» **Seitentext**:
################
DLT in der Supply Chain: Kann so die Rückverfolgbarkeit garantiert werden?

Im industriellen Sektor stellt die fortgeschrittene Vernetzung zwischen Kunden, Produkten und Wertschöpfungsketten die Unternehmen vor grosse Herausforderungen. Die Glaubwürdigkeit der Daten in der Supply Chain wird oft in Frage gestellt. Die Distributed-Ledger-Technologie in diesem Kontext einzusetzen, beweist sich in unterschiedlichen Industrien als vielversprechender Use Case.

Im Supply-Chain-Management eines Unternehmens wird versucht, eine Verknüpfung und Koordination zwischen den Prozessen anderer Lieferanten, Kunden und der Organisation selbst zu erreichen[2]. Dabei umfasst es alle Bewegungen und Lagerungen von Rohstoffen, unfertigen Erzeugnissen und Fertigwaren vom Ursprung bis zum Verbrauchsort [3].
################
» **Aufgaben**:
1. Stimmen die folgenden Aussagen mit dem Seitentext überein? Antworten Sie jeweils mit Ja oder Nein und zitieren Sie die entscheidenden Worte wörtlich: (a) Die Glaubwürdigkeit der Daten in der Supply Chain wird oft angezweifelt. (b) Das Supply-Chain-Management betrifft nur die Lagerung von Fertigwaren. (c) Die Distributed-Ledger-Technologie gilt nur in einer einzigen Industrie als vielversprechender Use Case.
2. Was stellt die Unternehmen im industriellen Sektor laut Seitentext vor große Herausforderungen?
3. Geben Sie bitte den Abschnitt des Seitentexts zwischen „Im industriellen Sektor“ und „zum Verbrauchsort [3].“ wortgetreu aus, beide Stellen eingeschlossen.
Die anschließende Auflistung ist eigenständiges Material und gehört nicht zum Seitentext.

» **Bereitgestellte Einträge**:
################
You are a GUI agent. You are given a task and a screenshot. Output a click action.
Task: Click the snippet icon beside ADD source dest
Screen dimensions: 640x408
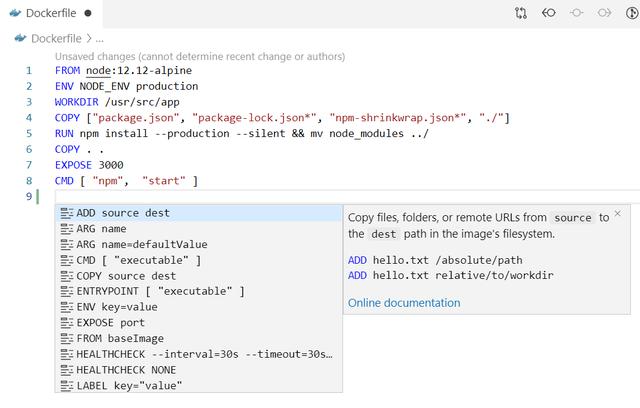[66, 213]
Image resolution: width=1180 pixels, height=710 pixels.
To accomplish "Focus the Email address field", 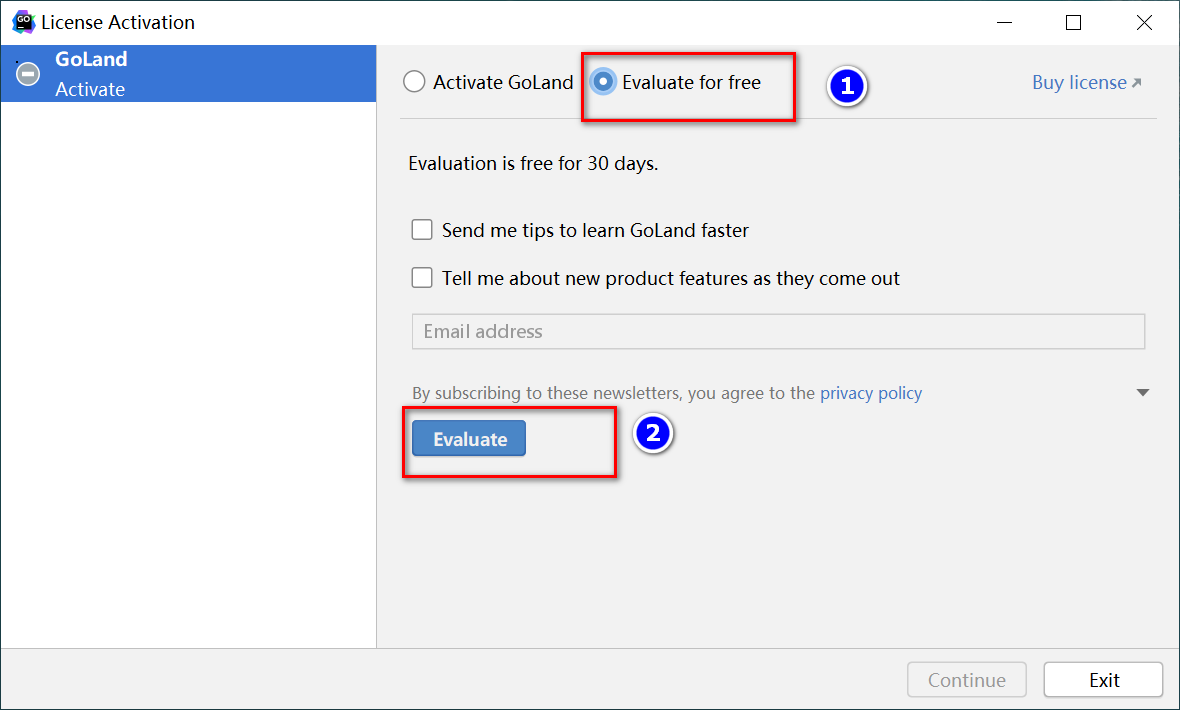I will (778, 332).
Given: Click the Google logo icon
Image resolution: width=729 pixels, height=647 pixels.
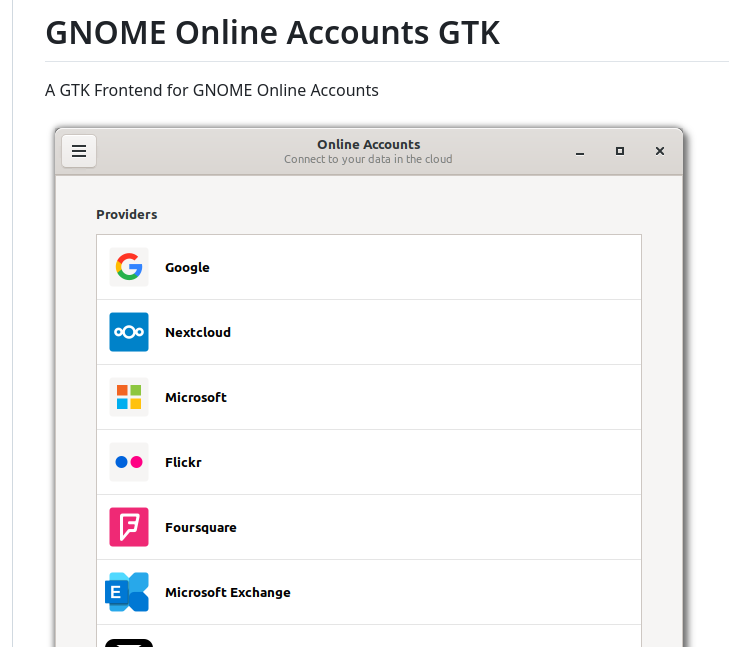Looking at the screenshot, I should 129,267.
################
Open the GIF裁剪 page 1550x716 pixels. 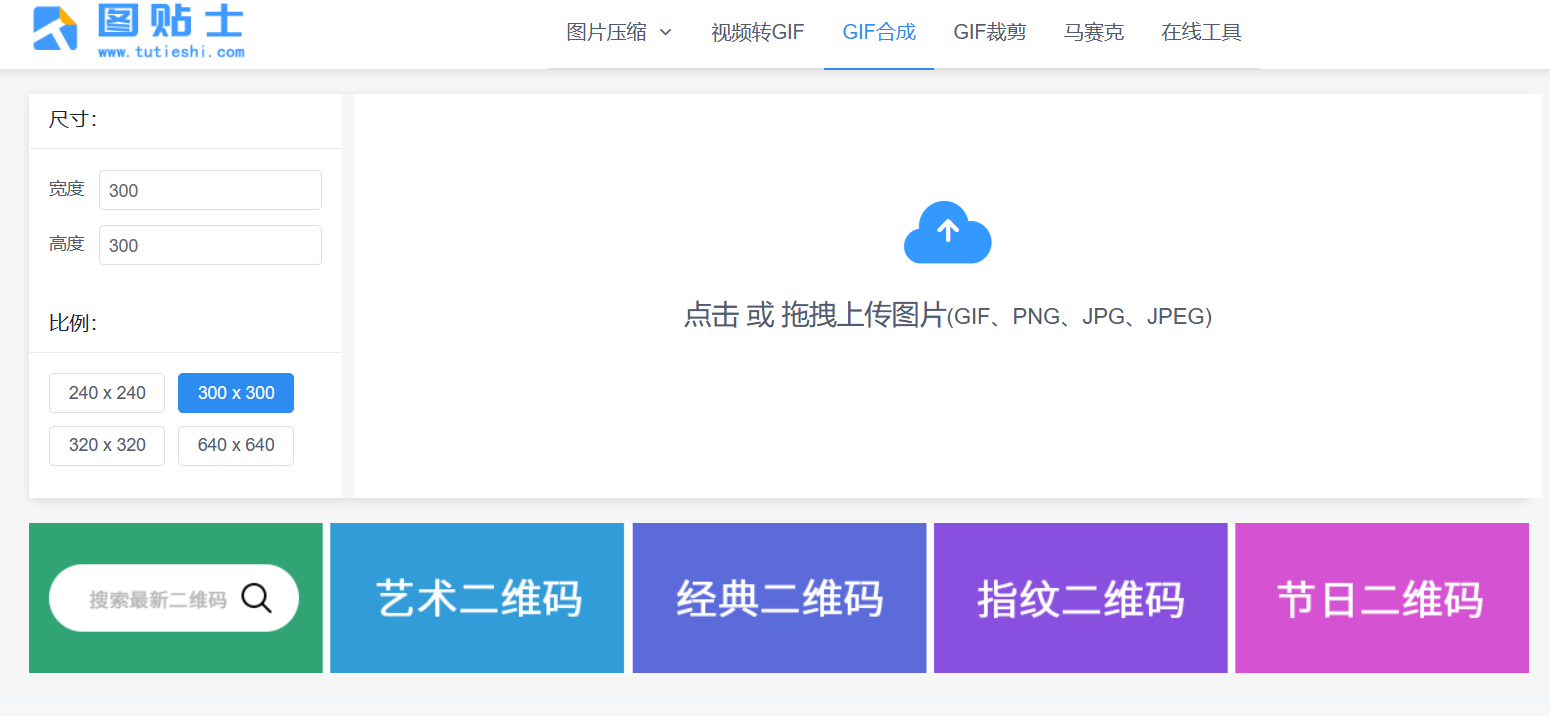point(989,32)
################
» **Lösungen**:
1.
(a) Ja: „Die Glaubwürdigkeit der Daten in der Supply Chain wird oft in Frage gestellt.“
(b) Nein: „alle Bewegungen und Lagerungen von Rohstoffen, unfertigen Erzeugnissen und Fertigwaren vom Ursprung bis zum Verbrauchsort“
(c) Nein: „beweist sich in unterschiedlichen Industrien als vielversprechender Use Case“

2. Die fortgeschrittene Vernetzung zwischen Kunden, Produkten und Wertschöpfungsketten.

3.
Im industriellen Sektor stellt die fortgeschrittene Vernetzung zwischen Kunden, Produkten und Wertschöpfungsketten die Unternehmen vor grosse Herausforderungen. Die Glaubwürdigkeit der Daten in der Supply Chain wird oft in Frage gestellt. Die Distributed-Ledger-Technologie in diesem Kontext einzusetzen, beweist sich in unterschiedlichen Industrien als vielversprechender Use Case.

Im Supply-Chain-Management eines Unternehmens wird versucht, eine Verknüpfung und Koordination zwischen den Prozessen anderer Lieferanten, Kunden und der Organisation selbst zu erreichen[2]. Dabei umfasst es alle Bewegungen und Lagerungen von Rohstoffen, unfertigen Erzeugnissen und Fertigwaren vom Ursprung bis zum Verbrauchsort [3].